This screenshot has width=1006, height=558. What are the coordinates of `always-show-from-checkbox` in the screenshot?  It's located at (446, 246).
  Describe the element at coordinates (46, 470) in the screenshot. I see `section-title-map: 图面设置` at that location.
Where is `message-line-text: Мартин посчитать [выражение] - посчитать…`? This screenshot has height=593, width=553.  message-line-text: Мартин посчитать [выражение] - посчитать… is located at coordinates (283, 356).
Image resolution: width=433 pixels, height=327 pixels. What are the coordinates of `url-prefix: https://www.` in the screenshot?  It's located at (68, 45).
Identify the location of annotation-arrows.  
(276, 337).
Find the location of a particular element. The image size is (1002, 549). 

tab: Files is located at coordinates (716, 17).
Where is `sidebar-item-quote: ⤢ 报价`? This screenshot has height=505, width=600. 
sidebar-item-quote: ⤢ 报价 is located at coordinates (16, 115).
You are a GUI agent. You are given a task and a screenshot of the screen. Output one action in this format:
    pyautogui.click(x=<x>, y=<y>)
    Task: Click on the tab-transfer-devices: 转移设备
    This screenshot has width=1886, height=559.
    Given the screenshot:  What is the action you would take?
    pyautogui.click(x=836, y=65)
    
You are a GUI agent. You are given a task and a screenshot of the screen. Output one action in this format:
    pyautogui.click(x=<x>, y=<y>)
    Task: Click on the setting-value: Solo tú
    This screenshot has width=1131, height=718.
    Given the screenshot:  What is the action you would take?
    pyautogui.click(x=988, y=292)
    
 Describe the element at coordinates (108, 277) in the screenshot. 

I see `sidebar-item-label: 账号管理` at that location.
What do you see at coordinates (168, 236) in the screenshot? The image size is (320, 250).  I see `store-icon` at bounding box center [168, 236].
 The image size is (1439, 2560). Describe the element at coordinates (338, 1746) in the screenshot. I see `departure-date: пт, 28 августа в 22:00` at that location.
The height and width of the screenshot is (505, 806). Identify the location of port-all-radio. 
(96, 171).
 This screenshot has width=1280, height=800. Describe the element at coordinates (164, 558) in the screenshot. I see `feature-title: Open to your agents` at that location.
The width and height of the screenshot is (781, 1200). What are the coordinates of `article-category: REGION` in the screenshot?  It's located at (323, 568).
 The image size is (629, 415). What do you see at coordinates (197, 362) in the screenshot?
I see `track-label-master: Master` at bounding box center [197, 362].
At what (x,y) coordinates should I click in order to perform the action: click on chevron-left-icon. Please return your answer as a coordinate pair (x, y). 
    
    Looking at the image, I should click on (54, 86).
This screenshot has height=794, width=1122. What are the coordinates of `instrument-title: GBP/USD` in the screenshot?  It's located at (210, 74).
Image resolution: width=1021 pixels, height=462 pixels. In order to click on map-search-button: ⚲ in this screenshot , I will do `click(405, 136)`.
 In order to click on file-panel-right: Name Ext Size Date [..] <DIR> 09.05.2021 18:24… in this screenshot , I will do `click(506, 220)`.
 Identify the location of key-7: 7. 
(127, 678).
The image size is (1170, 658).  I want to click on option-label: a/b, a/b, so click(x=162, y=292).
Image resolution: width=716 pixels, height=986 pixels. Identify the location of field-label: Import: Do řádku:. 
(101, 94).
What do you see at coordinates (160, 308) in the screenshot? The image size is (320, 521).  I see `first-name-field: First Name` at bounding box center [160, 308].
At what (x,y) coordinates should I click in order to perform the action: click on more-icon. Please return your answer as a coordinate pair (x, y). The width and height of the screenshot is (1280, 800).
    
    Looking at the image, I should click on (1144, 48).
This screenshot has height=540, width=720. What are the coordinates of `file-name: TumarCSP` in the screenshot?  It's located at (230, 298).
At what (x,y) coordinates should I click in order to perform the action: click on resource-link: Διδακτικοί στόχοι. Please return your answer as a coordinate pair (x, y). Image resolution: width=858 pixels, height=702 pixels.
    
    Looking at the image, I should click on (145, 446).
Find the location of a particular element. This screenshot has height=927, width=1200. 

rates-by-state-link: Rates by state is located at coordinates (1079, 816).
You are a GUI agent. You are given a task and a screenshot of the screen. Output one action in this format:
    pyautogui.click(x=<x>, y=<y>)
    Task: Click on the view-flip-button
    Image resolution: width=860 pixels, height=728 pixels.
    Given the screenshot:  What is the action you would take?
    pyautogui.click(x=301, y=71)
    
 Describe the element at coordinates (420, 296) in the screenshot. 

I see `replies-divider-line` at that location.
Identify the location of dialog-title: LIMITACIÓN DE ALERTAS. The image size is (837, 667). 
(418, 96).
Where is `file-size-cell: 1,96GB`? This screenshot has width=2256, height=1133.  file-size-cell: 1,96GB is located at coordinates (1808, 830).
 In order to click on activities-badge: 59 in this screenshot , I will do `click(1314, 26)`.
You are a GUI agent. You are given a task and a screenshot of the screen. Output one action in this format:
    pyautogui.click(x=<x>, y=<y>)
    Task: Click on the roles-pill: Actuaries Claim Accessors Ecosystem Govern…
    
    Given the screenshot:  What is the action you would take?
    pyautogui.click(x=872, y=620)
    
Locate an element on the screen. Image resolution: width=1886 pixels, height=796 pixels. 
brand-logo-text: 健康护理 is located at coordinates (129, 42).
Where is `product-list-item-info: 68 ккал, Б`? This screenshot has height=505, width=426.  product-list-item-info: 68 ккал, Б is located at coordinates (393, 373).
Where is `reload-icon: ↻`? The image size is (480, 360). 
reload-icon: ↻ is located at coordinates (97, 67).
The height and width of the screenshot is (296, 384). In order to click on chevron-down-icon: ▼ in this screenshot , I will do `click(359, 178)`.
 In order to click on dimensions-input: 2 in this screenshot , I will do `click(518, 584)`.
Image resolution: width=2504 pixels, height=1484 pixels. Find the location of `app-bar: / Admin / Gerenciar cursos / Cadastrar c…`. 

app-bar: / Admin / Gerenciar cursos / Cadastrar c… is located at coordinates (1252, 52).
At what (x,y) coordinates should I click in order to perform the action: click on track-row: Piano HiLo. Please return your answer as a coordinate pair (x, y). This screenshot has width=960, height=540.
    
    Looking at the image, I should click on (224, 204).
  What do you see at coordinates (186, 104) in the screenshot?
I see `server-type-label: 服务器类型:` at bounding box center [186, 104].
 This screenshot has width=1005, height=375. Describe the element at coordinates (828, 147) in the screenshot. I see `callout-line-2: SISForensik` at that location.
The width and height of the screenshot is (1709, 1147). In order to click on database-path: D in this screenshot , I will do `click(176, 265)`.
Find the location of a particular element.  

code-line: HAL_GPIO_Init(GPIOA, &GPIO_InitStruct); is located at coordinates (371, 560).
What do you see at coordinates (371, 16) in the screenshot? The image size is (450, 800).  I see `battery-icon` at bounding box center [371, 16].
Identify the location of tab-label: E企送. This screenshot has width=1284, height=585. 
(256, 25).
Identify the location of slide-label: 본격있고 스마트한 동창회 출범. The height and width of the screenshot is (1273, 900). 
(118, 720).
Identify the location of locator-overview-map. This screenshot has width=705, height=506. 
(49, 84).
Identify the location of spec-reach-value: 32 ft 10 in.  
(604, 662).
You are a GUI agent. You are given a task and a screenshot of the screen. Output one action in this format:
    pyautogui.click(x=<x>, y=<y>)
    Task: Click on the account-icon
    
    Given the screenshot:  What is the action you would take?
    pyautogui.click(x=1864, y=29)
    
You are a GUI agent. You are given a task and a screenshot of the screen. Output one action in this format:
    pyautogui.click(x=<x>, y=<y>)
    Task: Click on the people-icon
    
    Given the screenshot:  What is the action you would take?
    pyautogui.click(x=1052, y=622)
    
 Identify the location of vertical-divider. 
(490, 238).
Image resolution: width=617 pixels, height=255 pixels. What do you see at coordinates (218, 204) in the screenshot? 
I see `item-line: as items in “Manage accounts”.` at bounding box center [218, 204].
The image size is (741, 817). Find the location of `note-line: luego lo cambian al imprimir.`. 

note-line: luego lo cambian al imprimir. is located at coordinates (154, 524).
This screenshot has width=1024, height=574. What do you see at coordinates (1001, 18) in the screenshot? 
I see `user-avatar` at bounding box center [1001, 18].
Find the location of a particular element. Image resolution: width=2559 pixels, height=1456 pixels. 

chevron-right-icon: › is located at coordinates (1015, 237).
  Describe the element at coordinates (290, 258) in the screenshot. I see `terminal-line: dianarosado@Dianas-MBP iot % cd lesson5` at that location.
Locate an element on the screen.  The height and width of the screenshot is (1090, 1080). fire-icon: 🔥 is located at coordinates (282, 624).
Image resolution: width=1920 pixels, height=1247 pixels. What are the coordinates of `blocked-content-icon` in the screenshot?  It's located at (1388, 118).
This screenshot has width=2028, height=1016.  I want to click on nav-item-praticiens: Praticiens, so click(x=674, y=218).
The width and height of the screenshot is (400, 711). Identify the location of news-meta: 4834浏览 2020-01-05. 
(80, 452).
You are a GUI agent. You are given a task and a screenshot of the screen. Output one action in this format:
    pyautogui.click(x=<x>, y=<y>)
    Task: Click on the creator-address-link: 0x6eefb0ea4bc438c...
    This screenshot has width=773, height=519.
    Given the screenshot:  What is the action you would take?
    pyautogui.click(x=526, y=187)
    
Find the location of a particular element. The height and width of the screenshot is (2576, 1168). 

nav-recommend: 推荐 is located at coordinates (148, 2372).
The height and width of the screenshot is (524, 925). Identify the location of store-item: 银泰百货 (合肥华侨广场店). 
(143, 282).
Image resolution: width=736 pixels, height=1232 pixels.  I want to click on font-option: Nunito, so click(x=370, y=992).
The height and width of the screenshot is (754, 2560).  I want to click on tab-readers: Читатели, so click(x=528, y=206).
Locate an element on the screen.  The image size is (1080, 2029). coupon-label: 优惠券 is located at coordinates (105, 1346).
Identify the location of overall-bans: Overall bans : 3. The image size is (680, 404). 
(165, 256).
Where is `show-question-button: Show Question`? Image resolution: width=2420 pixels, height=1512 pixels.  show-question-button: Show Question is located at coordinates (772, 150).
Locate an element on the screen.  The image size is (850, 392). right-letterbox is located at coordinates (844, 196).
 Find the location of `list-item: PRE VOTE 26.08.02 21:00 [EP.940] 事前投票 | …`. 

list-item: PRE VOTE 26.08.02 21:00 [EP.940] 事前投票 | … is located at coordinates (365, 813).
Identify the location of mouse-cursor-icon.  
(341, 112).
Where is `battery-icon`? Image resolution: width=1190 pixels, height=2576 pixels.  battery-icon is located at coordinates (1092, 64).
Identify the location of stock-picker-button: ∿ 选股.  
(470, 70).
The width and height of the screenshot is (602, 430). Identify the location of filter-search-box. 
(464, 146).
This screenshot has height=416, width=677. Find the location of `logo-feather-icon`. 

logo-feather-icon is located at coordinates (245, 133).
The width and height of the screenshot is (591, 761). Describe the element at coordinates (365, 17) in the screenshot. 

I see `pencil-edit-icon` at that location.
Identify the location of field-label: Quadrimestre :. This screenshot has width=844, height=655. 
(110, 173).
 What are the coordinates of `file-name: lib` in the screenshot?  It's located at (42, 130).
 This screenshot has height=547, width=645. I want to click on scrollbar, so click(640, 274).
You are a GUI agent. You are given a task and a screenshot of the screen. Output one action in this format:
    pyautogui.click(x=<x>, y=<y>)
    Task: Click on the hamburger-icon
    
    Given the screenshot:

DIRECTIVE
List every line of the material above that contains the word "imprimir".

SOLUTION
The image size is (741, 817). Find the location of `note-line: luego lo cambian al imprimir.`. 
note-line: luego lo cambian al imprimir. is located at coordinates (154, 524).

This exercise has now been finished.